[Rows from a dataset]
>>>

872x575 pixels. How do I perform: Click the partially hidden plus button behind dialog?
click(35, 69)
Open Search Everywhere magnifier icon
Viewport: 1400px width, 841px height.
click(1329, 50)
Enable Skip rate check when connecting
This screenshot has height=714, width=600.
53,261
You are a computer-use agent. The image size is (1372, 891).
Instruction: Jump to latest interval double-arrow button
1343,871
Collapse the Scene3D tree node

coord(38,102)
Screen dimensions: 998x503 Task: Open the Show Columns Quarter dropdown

<<<

## [What the exercise asks]
Pull out every line in the records above that contains the string "button", treating uppercase and lowercase as different.

## [Worked answer]
872x575 pixels. How do I perform: Click the partially hidden plus button behind dialog?
Instruction: Jump to latest interval double-arrow button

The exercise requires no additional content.